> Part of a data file
★ ★ ★ ★ ★ ★ ★
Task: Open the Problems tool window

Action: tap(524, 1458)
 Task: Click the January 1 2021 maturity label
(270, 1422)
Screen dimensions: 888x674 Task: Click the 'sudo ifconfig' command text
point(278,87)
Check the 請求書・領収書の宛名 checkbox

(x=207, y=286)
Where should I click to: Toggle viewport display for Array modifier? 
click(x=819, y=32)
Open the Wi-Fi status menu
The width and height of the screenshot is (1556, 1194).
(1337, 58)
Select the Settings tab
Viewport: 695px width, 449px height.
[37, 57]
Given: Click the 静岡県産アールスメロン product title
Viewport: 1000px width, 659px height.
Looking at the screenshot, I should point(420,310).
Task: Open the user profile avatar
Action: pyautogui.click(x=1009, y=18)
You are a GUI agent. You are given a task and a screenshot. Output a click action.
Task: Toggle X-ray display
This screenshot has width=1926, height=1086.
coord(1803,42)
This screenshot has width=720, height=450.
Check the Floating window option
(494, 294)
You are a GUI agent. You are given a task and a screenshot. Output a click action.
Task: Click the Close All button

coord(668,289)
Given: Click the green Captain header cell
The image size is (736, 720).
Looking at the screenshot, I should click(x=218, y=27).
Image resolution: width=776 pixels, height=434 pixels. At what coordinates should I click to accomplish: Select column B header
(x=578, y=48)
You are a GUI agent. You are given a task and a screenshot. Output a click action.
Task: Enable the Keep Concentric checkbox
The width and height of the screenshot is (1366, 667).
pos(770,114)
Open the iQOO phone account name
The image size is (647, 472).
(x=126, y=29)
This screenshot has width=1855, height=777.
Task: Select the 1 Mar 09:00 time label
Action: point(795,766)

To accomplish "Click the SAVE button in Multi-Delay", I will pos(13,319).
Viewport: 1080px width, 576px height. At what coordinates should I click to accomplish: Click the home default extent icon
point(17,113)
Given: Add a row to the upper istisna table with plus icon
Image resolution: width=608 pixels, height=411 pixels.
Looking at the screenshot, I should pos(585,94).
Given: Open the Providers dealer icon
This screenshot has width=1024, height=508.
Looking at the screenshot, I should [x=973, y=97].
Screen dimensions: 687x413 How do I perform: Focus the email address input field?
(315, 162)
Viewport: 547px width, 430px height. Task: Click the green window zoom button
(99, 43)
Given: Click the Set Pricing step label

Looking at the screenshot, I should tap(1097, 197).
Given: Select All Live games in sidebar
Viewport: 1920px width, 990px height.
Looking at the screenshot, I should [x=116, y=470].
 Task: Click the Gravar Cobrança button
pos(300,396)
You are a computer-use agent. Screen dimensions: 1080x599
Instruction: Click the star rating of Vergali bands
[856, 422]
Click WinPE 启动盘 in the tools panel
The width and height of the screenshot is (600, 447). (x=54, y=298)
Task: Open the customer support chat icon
★ ★ ★ ★ ★ ★ ★
> JOB
Tally the lines of the data above that contain the word "This", and give only the number.

> PROBLEM SOLUTION
4